Friday, June 16 brought a day that many in Los Angeles had eagerly awaited for the better part of a decade: the debut of the Regional Connector.
The $1.8-billion project, which broke ground in 2014, adds 1.9 miles of new subway tunnel beneath Downtown Los Angeles, allowing through routing for both the A Line (which now runs 50 miles north-south between Azusa and Long Beach) and the E Line (which runs a more modest 23 miles between east-west between East Los Angeles and Santa Monica). In addition to eliminating the need for transfers at two of L.A. County's busiest transit hubs - 7th Street/Metro Center Station and Union Station - the project also includes three new stops of its own: the rebuilt Little Tokyo/Arts District Station, Historic Broadway Station, and Grand Av Arts/Bunker Hill Station.
The Grand Av Arts/Bunker Hill Station, which will be the first stop for northbound trains from the longtime A and E Line terminus at 7th Street/Metro Center Station, is perhaps the most architecturally significant of the three new stations. The station is located roughly 10 stories below street level, making it one of the deepest subway stops on the West Coast. It sits one block the west of Grand Avenue, and sits within walking distance of The Broad contemporary art museum, MOCA, the Walt Disney Concert Hall, the Music Center, and California Plaza.
Located on a triangular patch of land at 2nd and Hope Streets, the station sits downhill from Grand Avenue to the east. To provide a means of access without a walk up and down a hill, the elevators can be accessed via a new pedestrian bridge which connects to a currently unused space at the back of The Broad. Inglewood-based (fer) studio designed the overcrossing, which could one day be coupled with new green space built at the rear of the adjoining contemporary art museum.
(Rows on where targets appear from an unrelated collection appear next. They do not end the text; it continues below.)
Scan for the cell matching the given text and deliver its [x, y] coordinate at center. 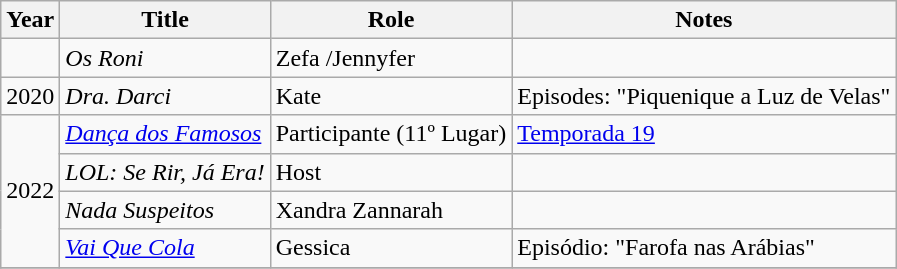
Host [391, 172]
Year [30, 20]
2022 [30, 191]
Zefa /Jennyfer [391, 58]
Nada Suspeitos [165, 210]
Xandra Zannarah [391, 210]
LOL: Se Rir, Já Era! [165, 172]
Title [165, 20]
Kate [391, 96]
Temporada 19 [704, 134]
Dança dos Famosos [165, 134]
Episodes: "Piquenique a Luz de Velas" [704, 96]
Episódio: "Farofa nas Arábias" [704, 248]
Role [391, 20]
2020 [30, 96]
Notes [704, 20]
Vai Que Cola [165, 248]
Participante (11º Lugar) [391, 134]
Os Roni [165, 58]
Gessica [391, 248]
Dra. Darci [165, 96]
Find where the given text appears and provide that cell's center as (x, y) coordinate. 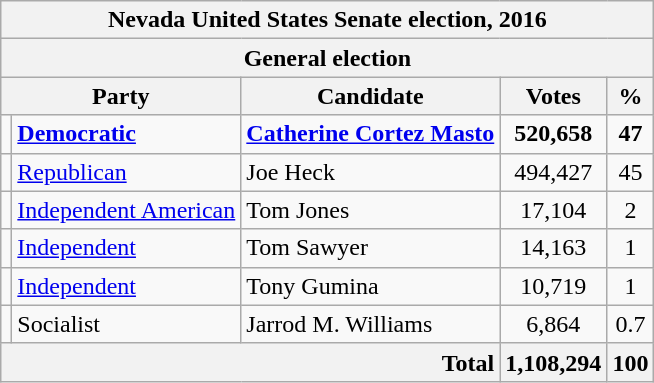
Democratic (126, 134)
17,104 (554, 210)
Tom Jones (370, 210)
520,658 (554, 134)
Nevada United States Senate election, 2016 (328, 20)
Total (250, 362)
Republican (126, 172)
10,719 (554, 286)
Socialist (126, 324)
Candidate (370, 96)
100 (630, 362)
1,108,294 (554, 362)
Jarrod M. Williams (370, 324)
6,864 (554, 324)
Catherine Cortez Masto (370, 134)
Tom Sawyer (370, 248)
2 (630, 210)
% (630, 96)
Independent American (126, 210)
14,163 (554, 248)
Party (121, 96)
Votes (554, 96)
47 (630, 134)
Tony Gumina (370, 286)
General election (328, 58)
494,427 (554, 172)
Joe Heck (370, 172)
0.7 (630, 324)
45 (630, 172)
Scan for the cell matching the given text and deliver its [X, Y] coordinate at center. 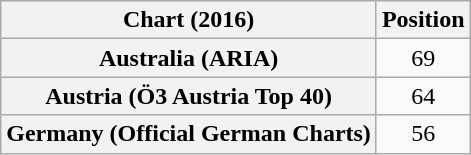
Chart (2016) [189, 20]
64 [423, 96]
Australia (ARIA) [189, 58]
Austria (Ö3 Austria Top 40) [189, 96]
56 [423, 134]
Germany (Official German Charts) [189, 134]
Position [423, 20]
69 [423, 58]
Detect which cell encompasses the target text, then output its [x, y] center coordinate. 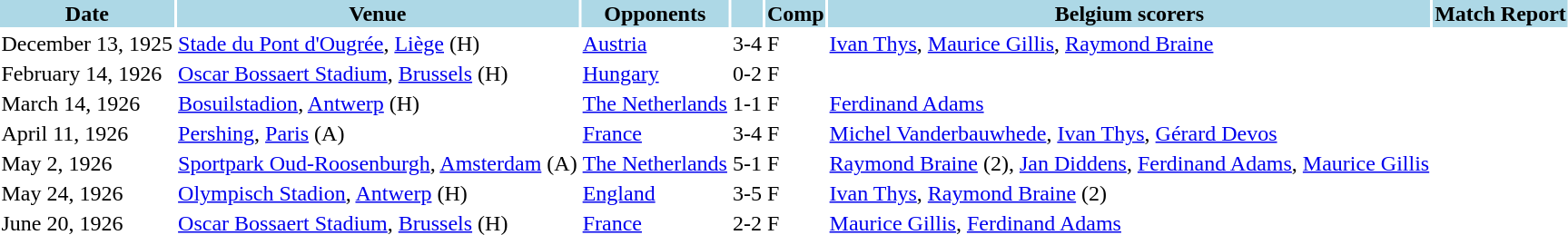
Pershing, Paris (A) [378, 133]
Austria [655, 44]
Bosuilstadion, Antwerp (H) [378, 104]
Raymond Braine (2), Jan Diddens, Ferdinand Adams, Maurice Gillis [1129, 163]
5-1 [746, 163]
Belgium scorers [1129, 14]
Venue [378, 14]
March 14, 1926 [87, 104]
Match Report [1501, 14]
April 11, 1926 [87, 133]
Ivan Thys, Maurice Gillis, Raymond Braine [1129, 44]
Michel Vanderbauwhede, Ivan Thys, Gérard Devos [1129, 133]
Ferdinand Adams [1129, 104]
May 24, 1926 [87, 193]
Olympisch Stadion, Antwerp (H) [378, 193]
May 2, 1926 [87, 163]
3-5 [746, 193]
1-1 [746, 104]
Sportpark Oud-Roosenburgh, Amsterdam (A) [378, 163]
Date [87, 14]
Oscar Bossaert Stadium, Brussels (H) [378, 74]
England [655, 193]
December 13, 1925 [87, 44]
Stade du Pont d'Ougrée, Liège (H) [378, 44]
0-2 [746, 74]
Comp [795, 14]
February 14, 1926 [87, 74]
Hungary [655, 74]
Opponents [655, 14]
France [655, 133]
Ivan Thys, Raymond Braine (2) [1129, 193]
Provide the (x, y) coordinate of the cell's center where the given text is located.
Given the steep drop and relatively compact dimensions of the station, there are no escalators. Vertical circulation is provided entirely by elevators and an emergency staircase. The long path down to the station mezzanine leaves room for new artwork - High Prismatic by Pearl C. Hsiung - a mosaic which stretches 60 feet high and is composed of more than one million glass pieces.